David Godman was born in 1953 in Stoke-on-Trent, England. His father was a schoolmaster and mother a physiotherapist who specialised in treating physically handicapped children. He was educated at local schools and in 1972 won a place at Oxford University.
It was sometime in his second year there that he became interested in Ramana Maharshi after reading about his teachings in a book that had been compiled by Arthur Osborne. Godman has said:
It wasn't that I had found a new set of ideas that I believed in. It was more of an experience in which I was pulled into a state of silence. In that silent space I knew directly and intuitively what Ramana's words were hinting and pointing at. Because this state itself was the answer to all my questions, and any other questions I might come up with, the interest in finding solutions anywhere else dropped away. I suppose I must have read the book in an afternoon, but by the time I put it down it had completely transformed the way I viewed myself and the world.

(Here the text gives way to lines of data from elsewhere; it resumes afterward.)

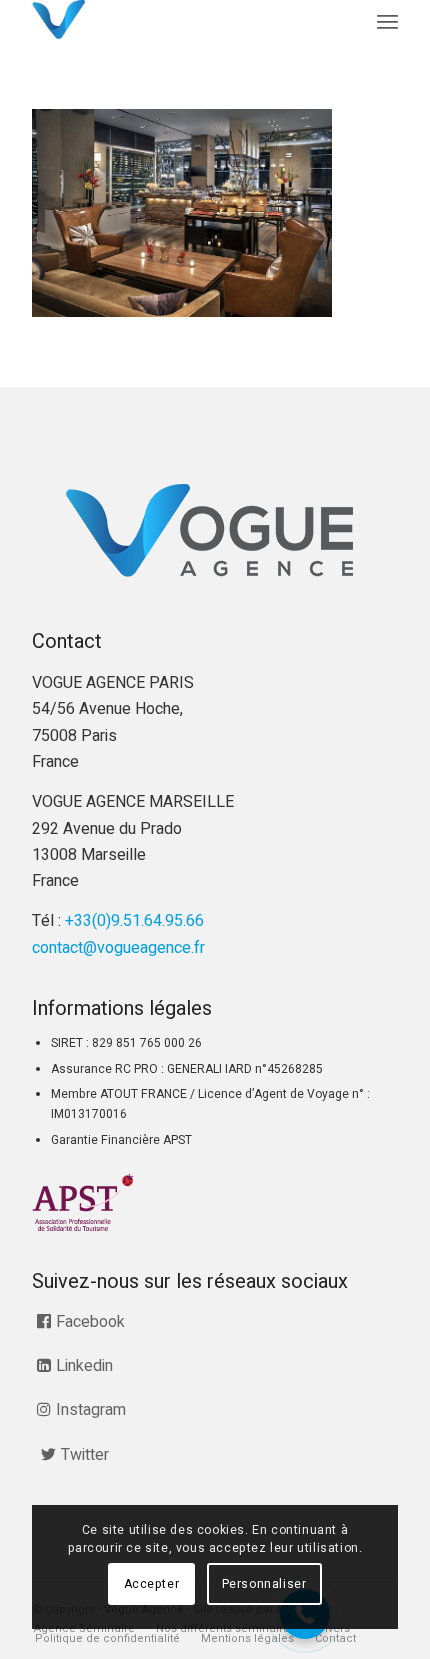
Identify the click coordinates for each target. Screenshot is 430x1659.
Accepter (152, 1584)
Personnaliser (264, 1584)
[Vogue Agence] (178, 20)
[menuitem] (387, 22)
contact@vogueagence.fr (118, 948)
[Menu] (387, 22)
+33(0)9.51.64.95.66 (134, 921)
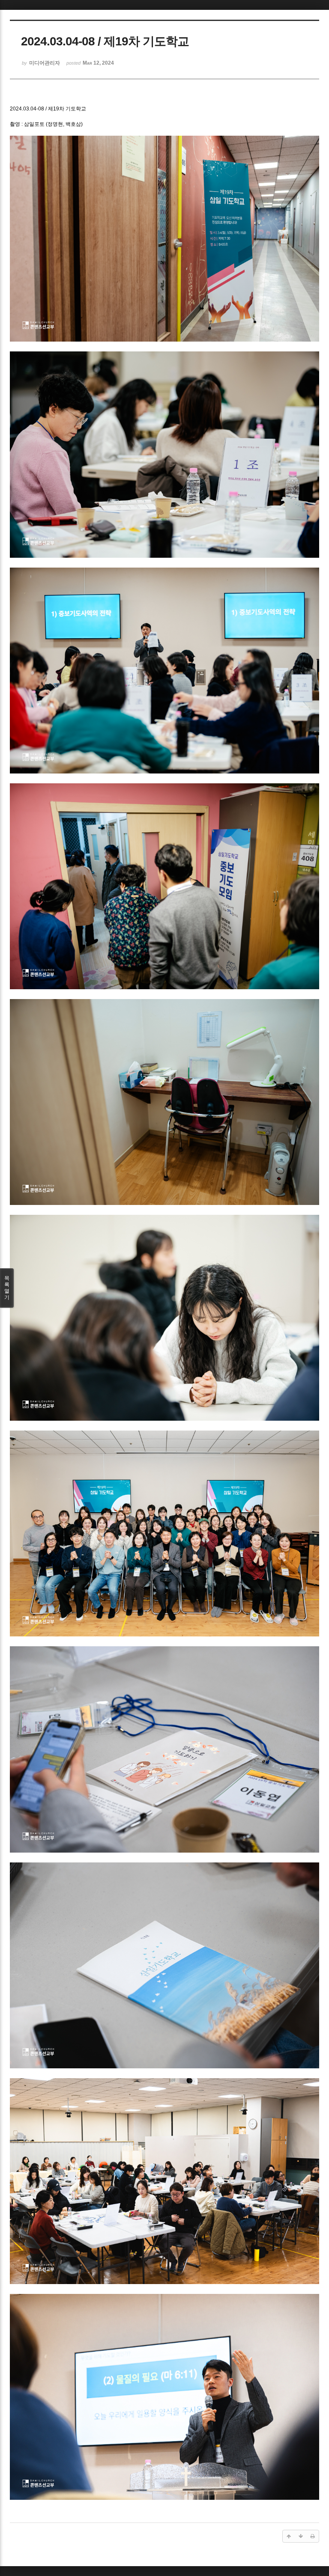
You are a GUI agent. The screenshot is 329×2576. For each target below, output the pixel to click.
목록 (6, 1287)
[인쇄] (313, 2536)
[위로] (289, 2536)
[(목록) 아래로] (301, 2536)
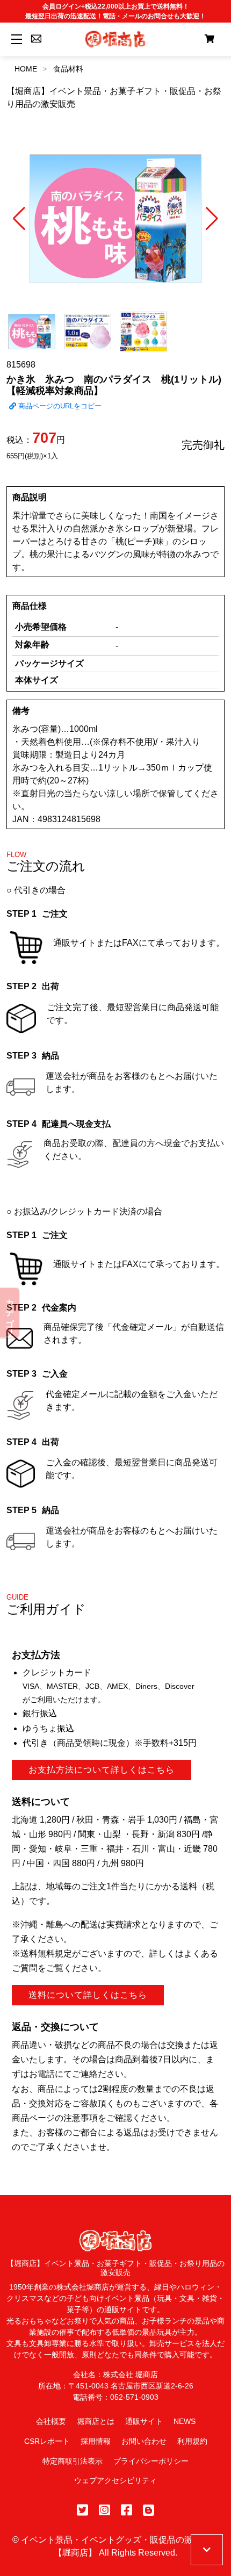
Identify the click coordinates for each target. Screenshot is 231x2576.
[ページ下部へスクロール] (207, 2549)
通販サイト (144, 2421)
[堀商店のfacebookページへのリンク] (126, 2510)
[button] (19, 219)
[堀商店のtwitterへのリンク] (82, 2510)
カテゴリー (10, 1312)
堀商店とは (95, 2421)
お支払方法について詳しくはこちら (101, 1769)
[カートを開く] (209, 39)
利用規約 (192, 2441)
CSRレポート (47, 2441)
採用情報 (96, 2441)
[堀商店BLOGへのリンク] (148, 2510)
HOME (26, 68)
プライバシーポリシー (151, 2461)
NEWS (185, 2421)
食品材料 (68, 68)
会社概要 (51, 2421)
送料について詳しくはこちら (87, 1994)
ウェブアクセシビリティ (115, 2480)
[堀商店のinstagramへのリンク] (104, 2510)
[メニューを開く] (14, 39)
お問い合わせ (144, 2441)
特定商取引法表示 (72, 2461)
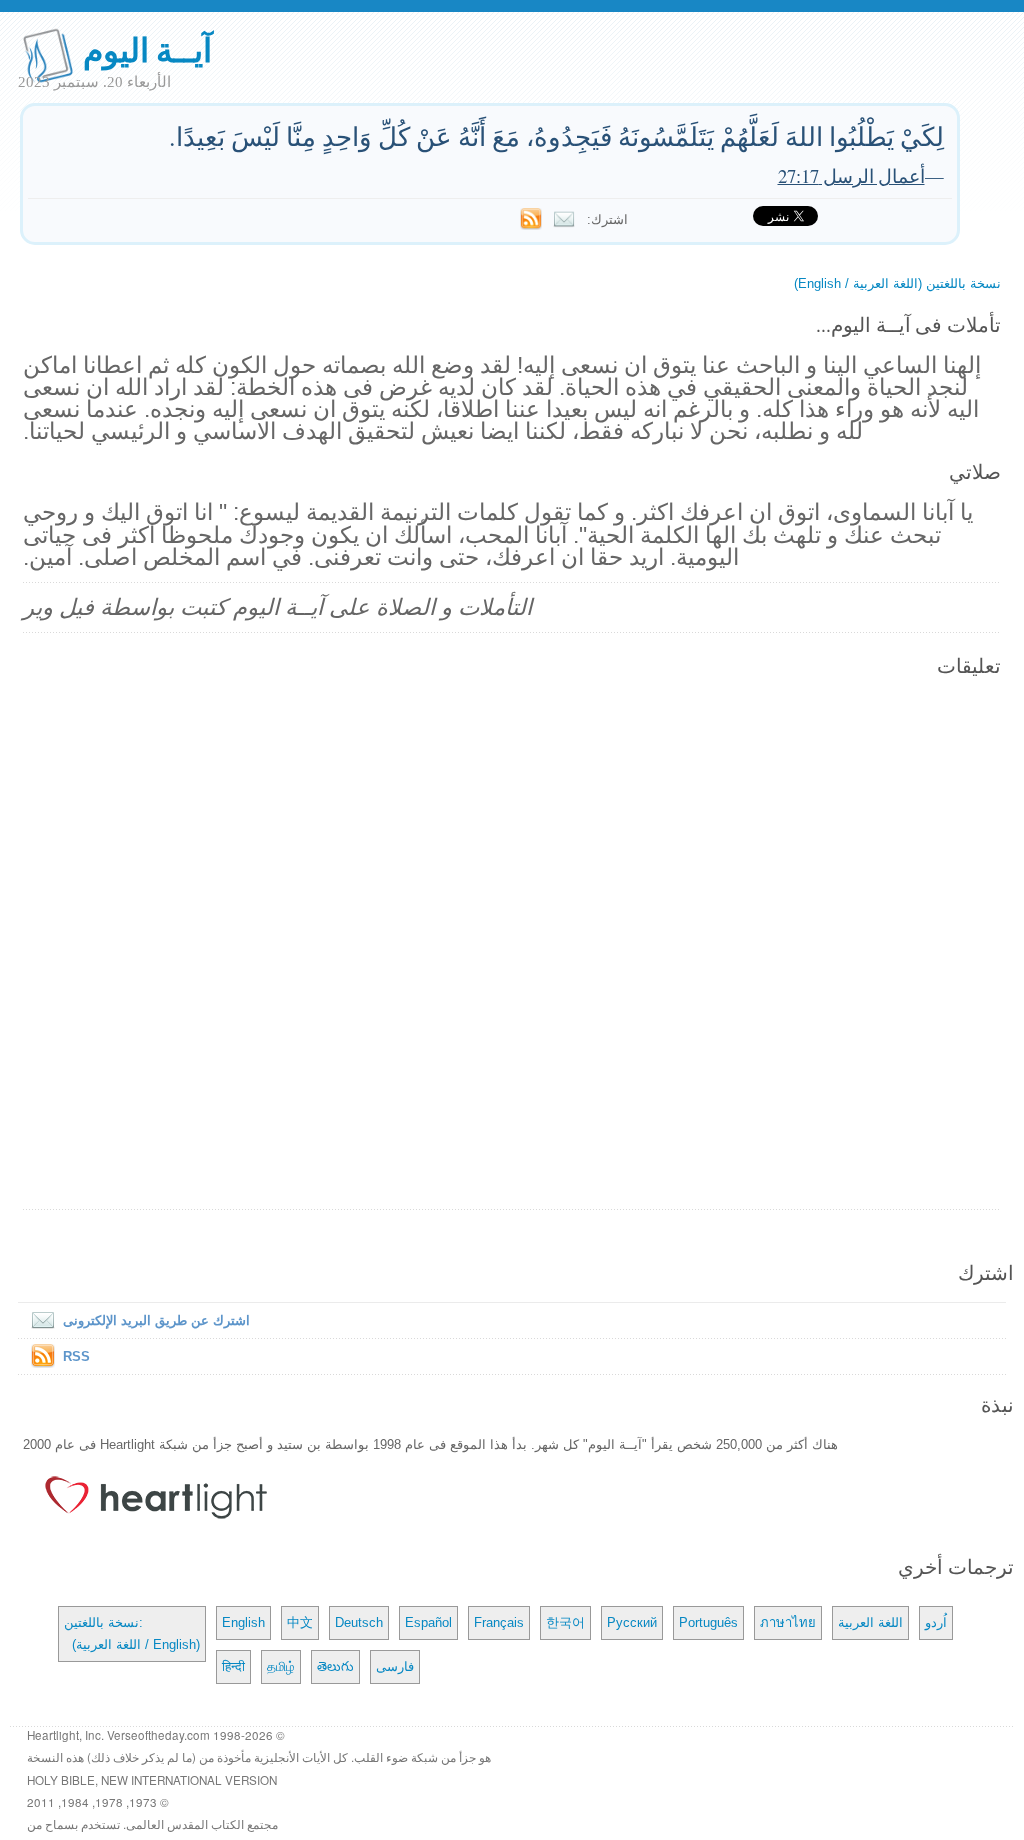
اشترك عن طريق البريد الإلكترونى (156, 1320)
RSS (76, 1356)
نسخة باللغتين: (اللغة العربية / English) (132, 1633)
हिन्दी (233, 1666)
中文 (300, 1622)
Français (499, 1622)
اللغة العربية (870, 1622)
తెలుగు (335, 1666)
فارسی (395, 1666)
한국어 (565, 1622)
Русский (632, 1622)
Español (428, 1622)
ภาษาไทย (788, 1622)
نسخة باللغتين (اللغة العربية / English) (897, 283)
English (243, 1622)
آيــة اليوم (147, 48)
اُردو (936, 1622)
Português (708, 1622)
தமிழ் (281, 1666)
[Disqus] (512, 945)
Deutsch (359, 1622)
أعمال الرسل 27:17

Godman first visited the Tiruvannamalai ashram of Ramana Maharshi in 1976. For eight years, between 1978 and 1985, he was the librarian of the ashram. In the 1970s, Godman frequented Nisargadatta Maharaj’s satsangs in Mumbai.
In the early 1980s Godman started to visit Lakshmana Swamy, a disciple of Ramana Maharshi, in his ashram in Andhra Pradesh. At the instigation of Lakshmana Swamy he wrote No Mind – I am the Self, about the lives and teachings of Lakshmana Swamy and Saradamma, the latter being Lakshmana Swamy's own disciple. When Lakshmana Swamy and Saradamma moved to Tiruvannamalai in the late 1980s, Godman looked after and helped to develop their new property, which was located close to Sri Ramanasramam.
In 1985 his edited anthology of Ramana Maharshi’s teachings, Be As You Are, was published by Penguin.
In 1987 Godman conducted extensive interviews with Annamalai Swami, a devotee of Ramana Maharshi who worked at Sri Ramanasramam between 1928 and 1938. The interviews were the primary source for his book, Living by the Words of Bhagavan, a biography that chronicled Annamalai Swami's relationship with Sri Ramana.